Peut-​on pécher contre l’espérance ? Oui, par excès comme par défaut. Dans le pre­mier cas, c’est la pré­somp­tion, illus­trée par saint Pierre pen­dant la Passion. Il avait dit que si tous les autres apôtres aban­don­naient Notre-​Seigneur, lui res­te­rait fidèle… Dans le deuxième cas, c’est le déses­poir, celui par exemple de Judas ; il a pen­sé qu’il ne pour­rait pas être pardonné.

Tobie, ren­du aveugle, a gar­dé l’espérance : « De même que des rois insul­taient le bien­heu­reux Job, ain­si ses parents et ses proches se raillaient de sa conduite, en disant : Où est votre espé­rance pour laquelle vous fai­siez tant d’aumônes et de sépul­tures ? Mais Tobie, les repre­nant, leur disait : Ne par­lez pas ain­si ; car nous sommes enfants des saints, et nous atten­dons cette vie que Dieu doit don­ner à ceux qui ne changent jamais leur foi envers lui » (Tb 2, 15- 18).

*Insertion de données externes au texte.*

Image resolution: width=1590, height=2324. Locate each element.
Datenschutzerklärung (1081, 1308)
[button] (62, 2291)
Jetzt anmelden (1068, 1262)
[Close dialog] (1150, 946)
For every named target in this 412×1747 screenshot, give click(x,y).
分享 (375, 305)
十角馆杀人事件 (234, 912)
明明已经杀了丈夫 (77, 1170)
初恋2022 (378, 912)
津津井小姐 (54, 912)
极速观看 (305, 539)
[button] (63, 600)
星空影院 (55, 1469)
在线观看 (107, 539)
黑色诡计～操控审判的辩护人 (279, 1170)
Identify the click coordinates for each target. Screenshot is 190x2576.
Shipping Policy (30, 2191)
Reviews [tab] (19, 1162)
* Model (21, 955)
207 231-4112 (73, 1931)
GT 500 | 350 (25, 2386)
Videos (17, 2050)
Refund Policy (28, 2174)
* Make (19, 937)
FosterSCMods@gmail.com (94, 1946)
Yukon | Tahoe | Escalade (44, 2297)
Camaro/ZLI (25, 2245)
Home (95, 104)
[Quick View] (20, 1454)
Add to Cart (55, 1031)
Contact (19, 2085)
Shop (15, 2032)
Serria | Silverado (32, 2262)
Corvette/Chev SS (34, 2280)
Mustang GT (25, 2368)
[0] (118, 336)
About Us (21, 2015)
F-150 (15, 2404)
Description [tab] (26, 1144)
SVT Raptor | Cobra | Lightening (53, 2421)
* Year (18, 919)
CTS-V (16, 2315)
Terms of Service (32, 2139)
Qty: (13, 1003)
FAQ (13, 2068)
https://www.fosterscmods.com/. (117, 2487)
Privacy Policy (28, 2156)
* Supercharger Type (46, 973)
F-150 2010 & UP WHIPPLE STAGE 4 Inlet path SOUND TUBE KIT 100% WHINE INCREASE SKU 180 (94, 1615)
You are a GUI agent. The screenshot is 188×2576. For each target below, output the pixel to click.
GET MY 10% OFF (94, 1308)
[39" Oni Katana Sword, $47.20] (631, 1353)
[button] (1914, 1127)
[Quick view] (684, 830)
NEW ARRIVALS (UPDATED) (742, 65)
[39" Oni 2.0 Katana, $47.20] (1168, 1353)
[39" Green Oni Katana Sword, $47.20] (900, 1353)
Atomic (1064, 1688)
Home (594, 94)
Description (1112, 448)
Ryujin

Le caté­chisme enseigne qu’il y a quatre moments où il y a obli­ga­tion de poser des actes d’espérance : dès qu’on arrive à l’âge de rai­son et qu’on connaît suf­fi­sam­ment la béa­ti­tude que Dieu nous a pro­mise ; sou­vent pen­dant la vie, comme pour les actes de foi ; à l’article de la mort ; dans cer­taines cir­cons­tances par­ti­cu­lières, par exemple quand on est ten­té de désespoir.

Notre fon­da­teur, Mgr Marcel Lefebvre, a bien sûr prê­ché cette belle ver­tu, notam­ment lors d’une prise de sou­tane, à Ecône, le 2 février 1974. Il disait aux jeunes lévites : « Vous serez aus­si un signe d’espérance. Le monde se meurt de déses­pé­rance, de déses­poir, car on veut enfer­mer les hommes dans le milieu d’ici-bas. On veut leur fer­mer les hori­zons spi­ri­tuels pour les enfer­mer dans cette pri­son des hommes entre eux, dans cette masse humaine qui ne sait plus où elle va, ce qu’elle fait, ni ce qu’elle pense. On veut les assoif­fer des biens de ce monde afin qu’ils ne pensent plus à Dieu, ni aux biens spi­ri­tuels, ni à la vie éter­nelle. Eh bien ! vous serez le signe de cette espé­rance, car votre sou­tane est le signe de l’abandon des choses du monde pour l’attachement aux choses célestes et aux choses spi­ri­tuelles. Or l’espérance consiste pré­ci­sé­ment à fixer notre regard sur les biens éter­nels. » Que Notre Dame, Mère de l’espérance, nous garde dans cette vertu !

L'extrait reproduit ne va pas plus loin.